Page text -
##############################
Wide confidence interval for ATE

shibakoichiro commented 3 years ago

I get very large confidence intervals for ATE estimate that include the null value of zero. However, when I check the distributions of CATE, they were all greater than zero. I know ATE is being estimated using doubly-robust estimator rather than the grf algorithm, but I am struggling to make sense of the results. Is it natural to have a result like this (i.e., CATE being positive while the confidence interval for ATE includes the null value)? I used the following code to estimate CATE and ATE.

forest <- causal_forest(X,Y,W,num.trees = 10000, tune.parameters = "all") preds.cate <- predict(forest, estimate.variance = F) summary(preds.cate$predictions)

ATE <- average_treatment_effect(forest, target.sample = "all", method = "TMLE")

erikcs commented 3 years ago

Hi @shibakoichiro, generally speaking even though all point estimates of something are above zero the mean does not necessarily have to be significantly different from zero?

You can tweak the signal/noise ratio in a DGP and get both behaviors:

set.seed(123456789)
n <- 500
p <- 20
X <- matrix(rnorm(n * p), n, p)
W <- rbinom(n, 1, 0.5)
Y <- pmax(X[, 1], 0) * 0.15 * W + X[, 2] + pmin(X[, 3], 0) + 0.5 * rnorm(n)
cf <- causal_forest(X, Y, W)

average_treatment_effect(cf)
# estimate    std.err 
# 0.07398224 0.04933766 

summary(predict(cf)$predictions)
# Min. 1st Qu.  Median    Mean 3rd Qu.    Max. 
# 0.01403 0.05652 0.07168 0.07374 0.08907 0.16675

erikcs commented 3 years ago

Also, the best linear projection might be useful:

Here is similar illustration in a case with low signal where one covariate matters for tau:

set.seed(123)
n <- 1000
p <- 10
X <- matrix(rnorm(n * p), n, p)
W <- rbinom(n, 1, 0.5)
Y <- pmax(X[, 1], 0) * W + X[, 2] + pmin(X[, 3], 0) + 2 * rnorm(n)
cf <- causal_forest(X, Y, W)

average_treatment_effect(cf)
# estimate   std.err 
# 0.1891587 0.1324706

As you expect you are barely able to detect an average effect. However, if you plot CATEs against X1 there seems to be a positive effect:

X.test <- matrix(0, 25, p)
X.test[, 1] <- seq(-2, 2, length.out = 25)
# (if you plot confidence bars they will be very wide due to the low signal)
pp <- predict(cf, X.test, estimate.variance = TRUE) 
plot(X.test[,1], pp$predictions, type = "l")

Screen Shot 2020-11-28 at 11 21 52

And in this case the best linear projection on X1 (details: https://arxiv.org/abs/1702.06240) provides some support for this:

best_linear_projection(cf, X[,1])
# Best linear projection of the conditional average treatment effect.
##############################
Available data -
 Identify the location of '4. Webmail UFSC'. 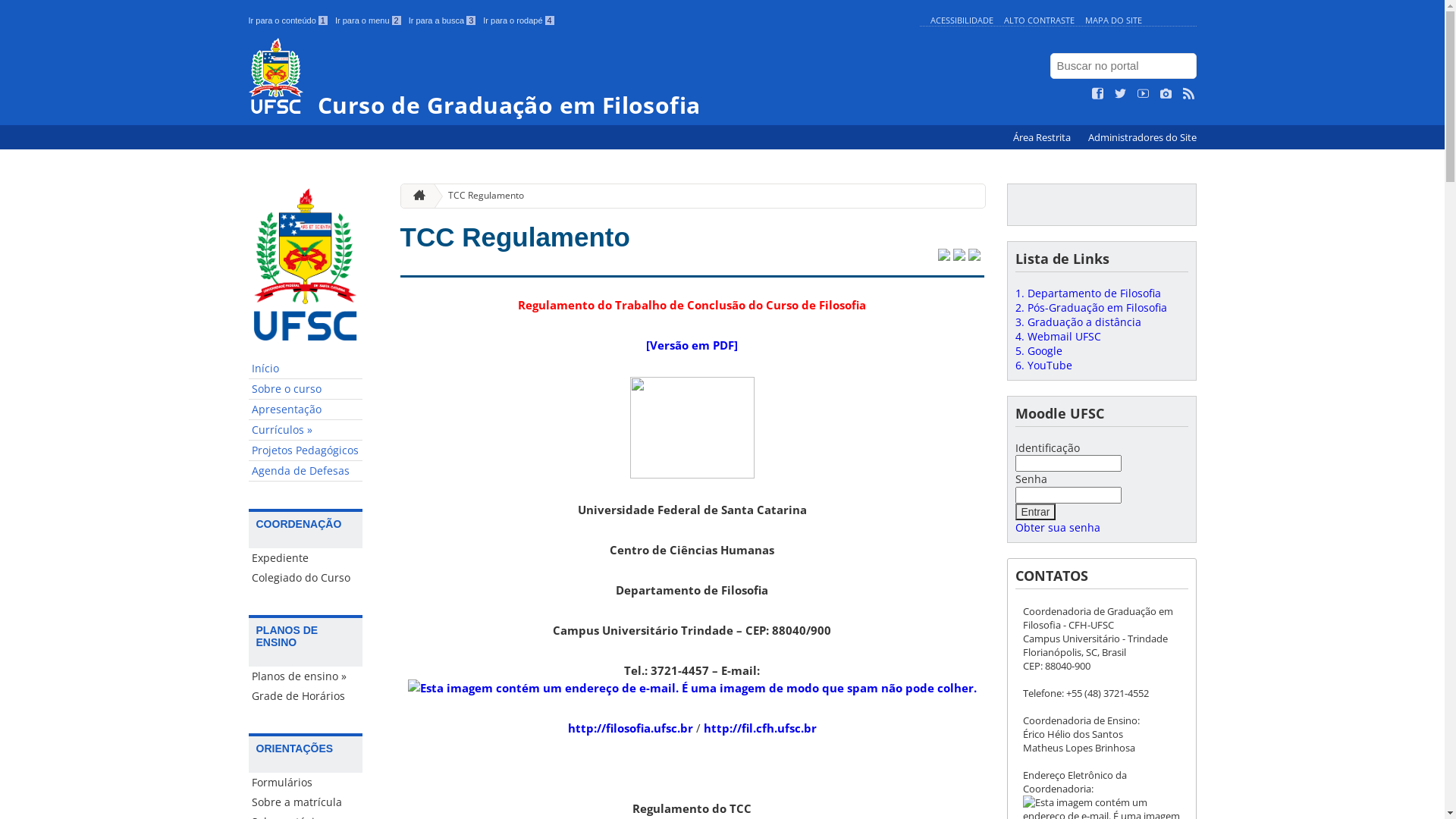
(1056, 335).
##############################
Directive 1 - In two sentences, summarize the forum thread about a wide confidence interval for the ATE.
Directive 2 - Continue the forum thread about a wide confidence interval for the ATE from the point where it stops.

Task answer 1 - A user running a causal forest finds that the confidence interval for the ATE is very wide and includes zero, even though every CATE estimate is above zero, and asks whether that result is natural. A reply explains that positive point estimates don't guarantee a mean significantly different from zero, shows through simulated data with varied signal and noise that both outcomes can occur, and suggests the best linear projection, which in a low-signal example lends some support to the positive effect seen when CATEs are plotted against X1.

Task answer 2 -
# Confidence intervals are cluster- and heteroskedasticity-robust (HC3):
#   
#   Estimate Std. Error t value Pr(>|t|)   
# (Intercept)  0.18239    0.13196  1.3821 0.167235   
# A1           0.41962    0.13728  3.0567 0.002298 **
#   ---
#   Signif. codes:  0 ‘***’ 0.001 ‘**’ 0.01 ‘*’ 0.05 ‘.’ 0.1 ‘ ’ 1

adeldaoud commented 3 years ago

Thanks for the examples @erikcs. I have two follow up

A) So to summarize your point: if the noise is large relative to the W effect, then we will see that the ATE will have a wide confidence interval. In this scenario, merely plotting the CATE will wrongly indicate that heterogeneity is present. What we are seeing is merely noise. Is this a correct interpretation?

In the DGP, the noise is controlled by "+2 rnorm(n)" in "Y <- pmax(X[, 1], 0) W + X[, 2] + pmin(X[, 3], 0) + 2 * rnorm(n)"

B) What is the intuition of the best linear projection function? I see that the coefficient of the intercept corresponds to the ATE but what does the coefficient of A1 (which refers to X1?) corresponds to? And what do the p-values correspond to. I read the manual, but I am still trying to wrap my head around it.

Thanks

erikcs commented 3 years ago

Edit: I marked my first post as outdated as sticking to the second example is more clear

@adeldaoud,

Yes, in that example noise was increased by just multiplying the error term with 2.

And it is just an example, you should not draw any generic statistical insight from it. It was just a simple illustration of marginally powered data. Remember even if you fail to detect an effect, does not mean that there isn't one present, and vice versa - we can't give a canned recipe for this as inference is a very nuanced undertaking.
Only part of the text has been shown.